Hardball

I flew back a month into spring training for an exhibition game.

The game didn’t matter. I was a complete cockup. I was letting everyone down. I couldn’t even pass a ball to Youder for the double play. He was ten feet from me. If I fucked up the season before his free agency, he was going to be offered a bag of shit. That was on me. I didn’t want him to go, but I didn’t want to fuck him over either.

I had to do this better. I had to get control.

I dug out the stairs on the slope. Turned out the roots of the avocado tree had been holding the mountain up, and now the ground was going where water and gravity told it to go. So I could shore up the hill, which I did, but I had to unearth the steps. Otherwise, the only way to get down was to slide and slide.

I stayed back half a day and drove to her school. I watched the library windows for a sign of her. Stayed in my car and waited for her to walk to her crack-pipe car. The rear passenger tire needed air. I took the pump out of my trunk and filled it. I noticed it was as bald as a turnip and hustled back into my car like a criminal. I wondered if I could change it completely before she got out.

I missed my opportunity. She left with that guy. The one from the Petersen. He touched her shoulder when he said good-bye, and I wanted to rip out his arm. I opened the door to do just that, getting a foot on the pavement. She got in the car and was far away from him before I even stood straight.

This was me.

This was the core of me. Slow. Misdirected. Impulsive. Unaligned with the rhythms everyone else walked to.

I hadn’t fucked Janice at the Mesa Westin, and without that, the rest of the preseason rituals were forgotten or rendered meaningless. The last time I’d felt right was when I was with Vivian.

I had to go back. All the way back, before I’d built anything. I was running out of time. I had to accept that I was obsessed with her, ask for forgiveness, and rebuild around her. Without her, I’d not only be worthless all season, I’d be plain worthless.

When I saw her in the doorway, I knew I’d done the right thing. Anxiety molted off me. I left it on the sidewalk like an old skin.

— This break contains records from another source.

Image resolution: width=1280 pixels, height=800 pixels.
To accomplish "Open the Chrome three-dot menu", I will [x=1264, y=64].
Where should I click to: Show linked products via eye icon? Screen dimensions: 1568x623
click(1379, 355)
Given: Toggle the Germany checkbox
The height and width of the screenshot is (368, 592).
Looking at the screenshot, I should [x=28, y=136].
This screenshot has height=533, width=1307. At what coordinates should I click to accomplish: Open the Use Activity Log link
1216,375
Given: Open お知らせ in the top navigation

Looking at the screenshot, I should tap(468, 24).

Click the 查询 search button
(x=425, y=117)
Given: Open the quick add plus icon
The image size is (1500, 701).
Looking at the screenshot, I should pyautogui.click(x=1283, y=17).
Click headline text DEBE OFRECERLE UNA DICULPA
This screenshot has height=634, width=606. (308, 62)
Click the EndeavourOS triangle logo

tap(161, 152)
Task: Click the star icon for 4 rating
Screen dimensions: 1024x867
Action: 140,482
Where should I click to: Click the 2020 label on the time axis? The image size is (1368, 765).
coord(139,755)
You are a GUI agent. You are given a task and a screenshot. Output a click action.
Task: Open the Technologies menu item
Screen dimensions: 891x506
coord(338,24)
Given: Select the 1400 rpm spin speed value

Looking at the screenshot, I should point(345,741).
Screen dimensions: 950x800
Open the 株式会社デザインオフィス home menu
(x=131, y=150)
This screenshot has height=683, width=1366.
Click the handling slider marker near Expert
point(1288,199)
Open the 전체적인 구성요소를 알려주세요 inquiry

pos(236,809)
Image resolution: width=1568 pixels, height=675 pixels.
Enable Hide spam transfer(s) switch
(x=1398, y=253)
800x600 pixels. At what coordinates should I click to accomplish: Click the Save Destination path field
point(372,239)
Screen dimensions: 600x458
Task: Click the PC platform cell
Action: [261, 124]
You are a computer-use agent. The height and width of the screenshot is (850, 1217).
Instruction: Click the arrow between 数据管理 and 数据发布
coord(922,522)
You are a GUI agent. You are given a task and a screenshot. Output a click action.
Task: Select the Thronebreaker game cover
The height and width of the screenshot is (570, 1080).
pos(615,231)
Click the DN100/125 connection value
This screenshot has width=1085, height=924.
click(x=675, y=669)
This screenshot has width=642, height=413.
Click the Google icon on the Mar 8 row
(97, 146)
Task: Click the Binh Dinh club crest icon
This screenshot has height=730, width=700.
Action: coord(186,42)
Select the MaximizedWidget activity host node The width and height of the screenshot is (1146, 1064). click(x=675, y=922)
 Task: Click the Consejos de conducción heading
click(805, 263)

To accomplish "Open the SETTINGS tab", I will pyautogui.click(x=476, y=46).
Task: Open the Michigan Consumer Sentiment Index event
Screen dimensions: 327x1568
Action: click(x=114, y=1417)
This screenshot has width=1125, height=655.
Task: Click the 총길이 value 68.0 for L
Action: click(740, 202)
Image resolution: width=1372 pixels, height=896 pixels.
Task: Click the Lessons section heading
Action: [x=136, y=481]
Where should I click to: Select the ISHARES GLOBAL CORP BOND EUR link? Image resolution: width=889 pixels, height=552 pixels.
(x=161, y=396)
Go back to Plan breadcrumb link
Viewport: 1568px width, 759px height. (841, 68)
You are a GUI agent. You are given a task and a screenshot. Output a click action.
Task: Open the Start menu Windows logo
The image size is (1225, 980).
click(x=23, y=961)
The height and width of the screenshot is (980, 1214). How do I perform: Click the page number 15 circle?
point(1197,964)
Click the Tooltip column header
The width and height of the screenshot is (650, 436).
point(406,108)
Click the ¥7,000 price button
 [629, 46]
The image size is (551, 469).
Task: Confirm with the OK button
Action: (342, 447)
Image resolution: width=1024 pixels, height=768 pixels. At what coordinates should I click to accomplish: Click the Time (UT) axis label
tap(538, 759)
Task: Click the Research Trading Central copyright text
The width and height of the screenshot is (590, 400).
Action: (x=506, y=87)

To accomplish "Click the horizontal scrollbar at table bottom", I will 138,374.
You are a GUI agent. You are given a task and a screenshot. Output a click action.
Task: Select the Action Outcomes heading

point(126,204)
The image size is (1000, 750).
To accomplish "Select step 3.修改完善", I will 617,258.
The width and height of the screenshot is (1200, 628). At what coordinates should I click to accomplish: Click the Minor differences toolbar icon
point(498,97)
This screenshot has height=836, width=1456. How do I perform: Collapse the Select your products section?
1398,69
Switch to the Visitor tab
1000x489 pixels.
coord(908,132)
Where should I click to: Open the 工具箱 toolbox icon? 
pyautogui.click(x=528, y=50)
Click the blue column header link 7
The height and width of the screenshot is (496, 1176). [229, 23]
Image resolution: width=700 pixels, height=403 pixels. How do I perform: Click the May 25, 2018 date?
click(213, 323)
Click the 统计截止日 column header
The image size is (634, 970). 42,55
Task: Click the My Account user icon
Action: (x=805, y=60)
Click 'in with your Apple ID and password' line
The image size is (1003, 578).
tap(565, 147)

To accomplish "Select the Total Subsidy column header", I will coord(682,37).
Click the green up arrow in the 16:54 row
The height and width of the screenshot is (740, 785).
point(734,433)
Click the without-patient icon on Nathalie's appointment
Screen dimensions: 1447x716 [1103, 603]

I couldn’t keep my eyes off her. I didn’t touch her. Barely spoke to her. The room was populated with Dodger fans, and they were all very nice. I talked about the previous season and the upcoming one. Showed one of the kids how to throw. Caught her glance whenever I could.

Her father opened his signed ball after dinner.

I signed hundreds of balls a year, and I had no idea what they meant to anyone. I didn’t know if they went in the trash or on solid gold pedestals. But I did know what happened to that ball.

He turned it over in his hands a few times, looking at all the signatures. I couldn’t see his face.

“All twenty-five from last season,” Vivian said, wringing her hands.

“You give me such naches,” he said. “I’m kvelling.”

I didn’t know what he was talking about, but a collective aww went up in the room when he put the heel of his hand to his eye, rubbing away a tear. Vivian hugged him, and he clasped her as if she was about to run away.

I sat with my drink in my fingers and knew why she didn’t want an expiration date. She couldn’t just take her pleasure and go on with her life. She had a bare minimum expression of love, and it was the love her father had for her. She wouldn’t take anything less.

And why should she? She deserved the best a man had to offer.

An hour later, I got a taste of it. I went to the kitchen to drop my plate in the sink, and her dad was there, pouring himself a glass of water.

“I didn’t get a chance to wish you a happy birthday,” I said. “My timing was terrible.”

“Thank you.” He popped open a clear plastic pill box and emptied it into his palm. I started back into the living room, where I had been having a great conversation with his brother on pitch counts and foul balls, when he stopped me. “She’s not a plaything.”

“I realize that.”

He looked as though he didn’t believe me, and I didn’t blame him.

“I don’t want to be that dad who gets in his daughter’s business where he’s not wanted…” He tossed the pills back and took a big gulp of water. “But don’t be a fucking putz anymore.”

“I won’t. I don’t know what a putz is, but I’m sure I can stop being it.”

“It’s a man who takes women for granted is what.”

“I won’t. Not Vivian ever again.”

“Good. Now stop making eyes at her and ask her if she needs anything.” He winked.

That was a relief because I knew I wouldn’t get anywhere with Vivian if her father wasn’t on board.